TASK PROMPT. Offset every answer coordinate by -107 and write out again the rows from the line with "Task: Search within Your Library" up to and including the line with "point(639,644)", keeping the requests. Leave the pictures out.

DATASET CONTENT.
** Start **

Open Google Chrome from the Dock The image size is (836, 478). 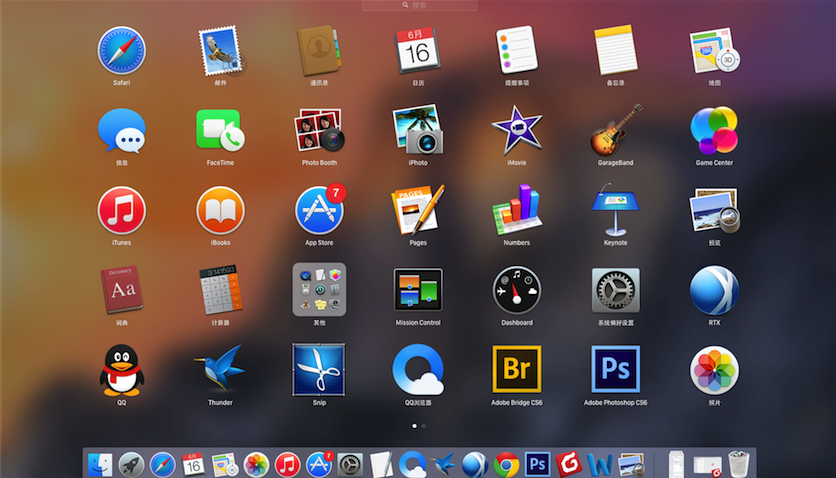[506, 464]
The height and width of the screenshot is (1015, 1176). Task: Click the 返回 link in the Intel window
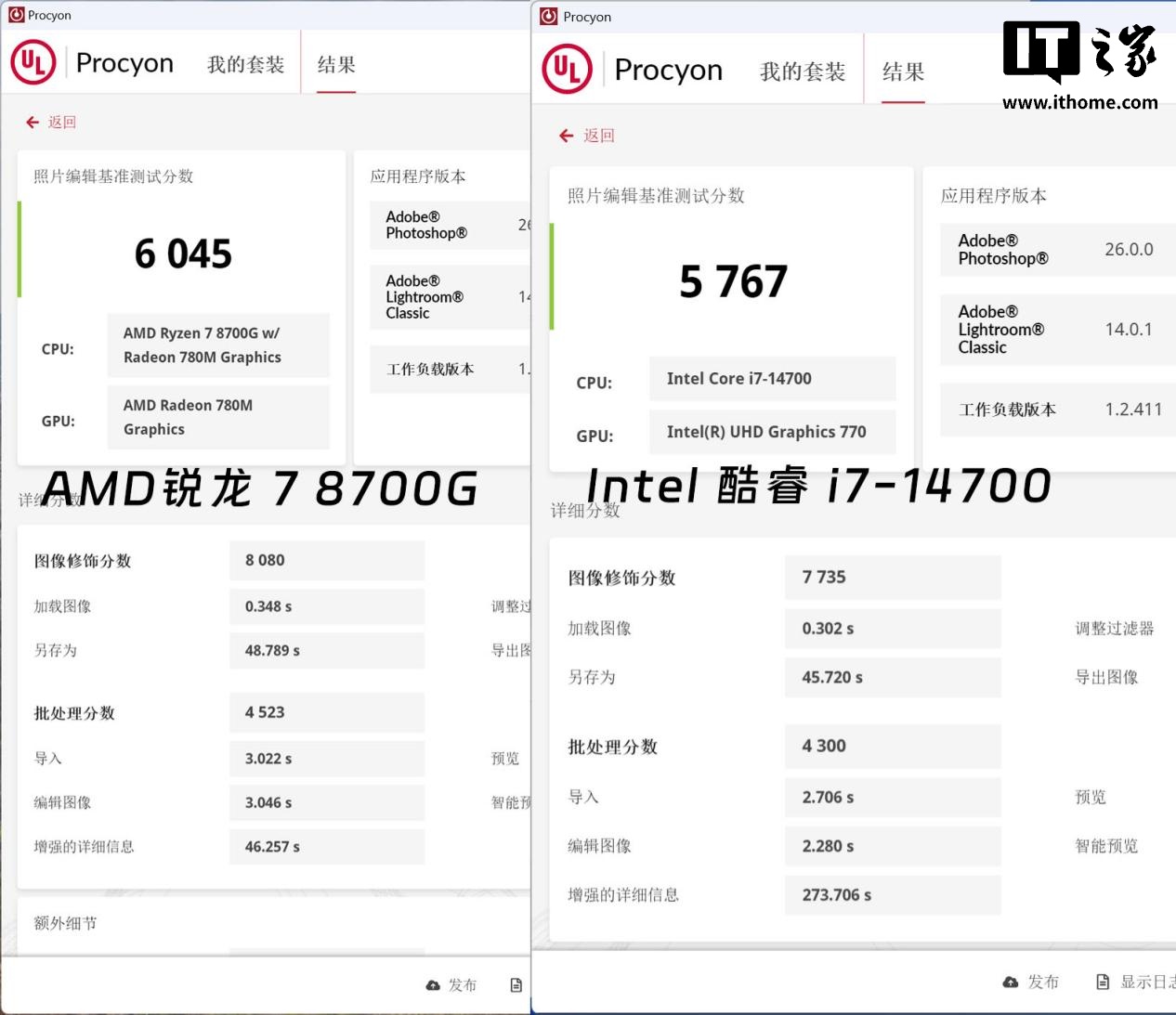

** End **
** Start **

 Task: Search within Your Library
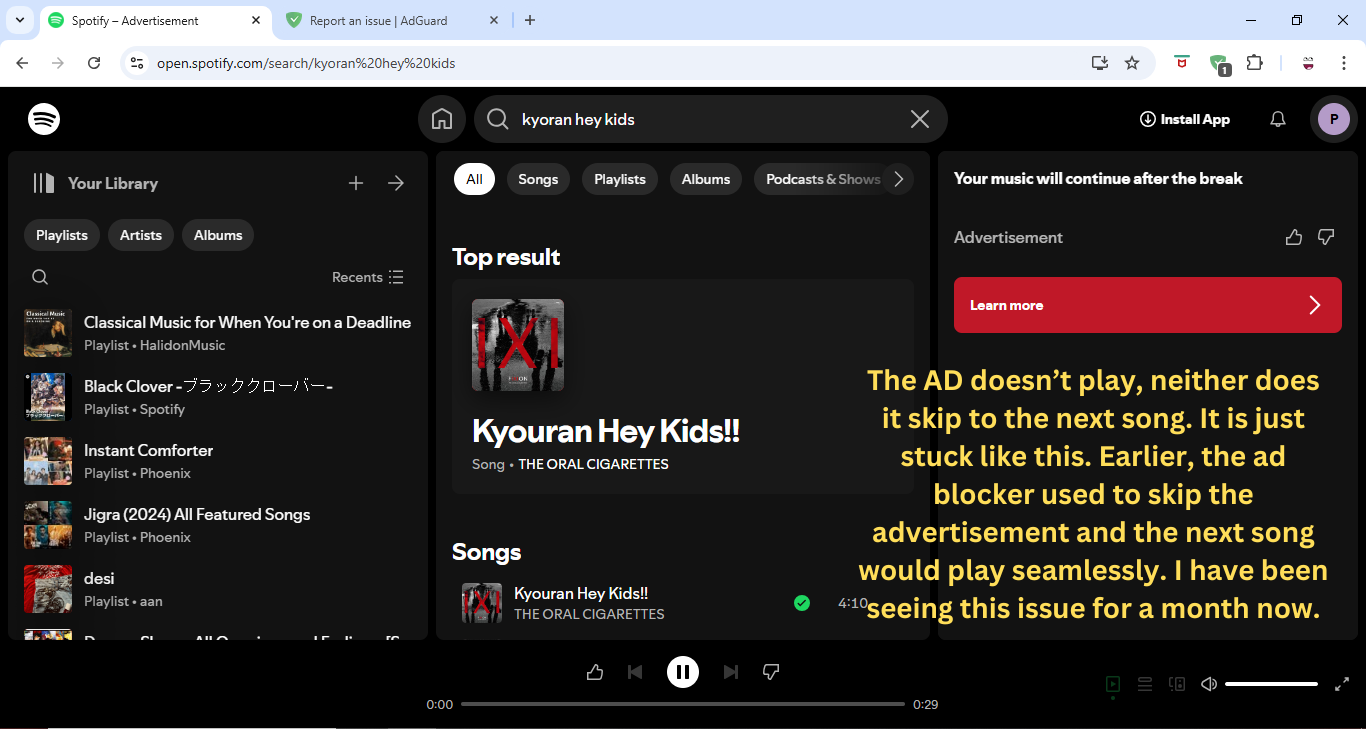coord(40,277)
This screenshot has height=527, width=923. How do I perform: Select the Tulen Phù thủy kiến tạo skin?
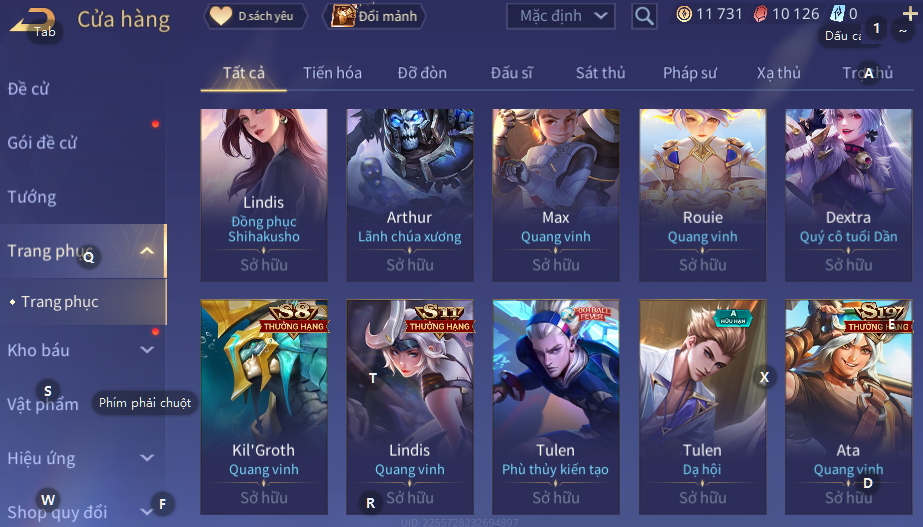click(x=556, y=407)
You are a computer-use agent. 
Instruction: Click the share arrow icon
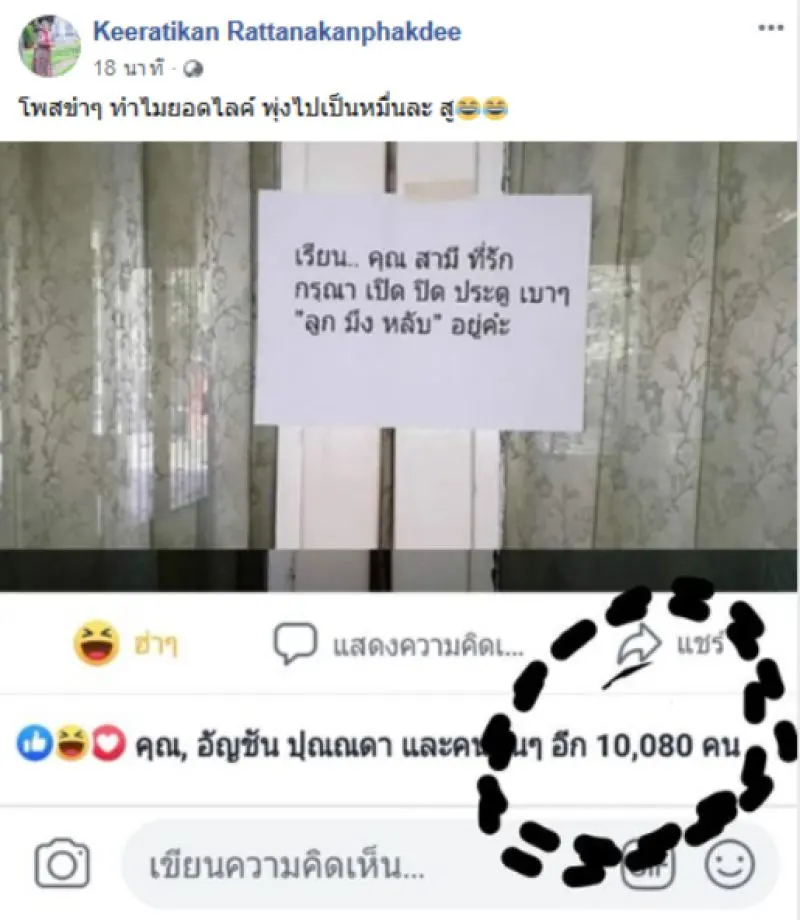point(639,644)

** End **

WRITTEN REPLY.
 Task: Search within Your Library
coord(-67,170)
This screenshot has height=527, width=923. How do I perform: Select the Tulen Phù thủy kiến tạo skin?
click(x=449, y=300)
You are a computer-use agent. 
Instruction: Click the share arrow icon
point(532,537)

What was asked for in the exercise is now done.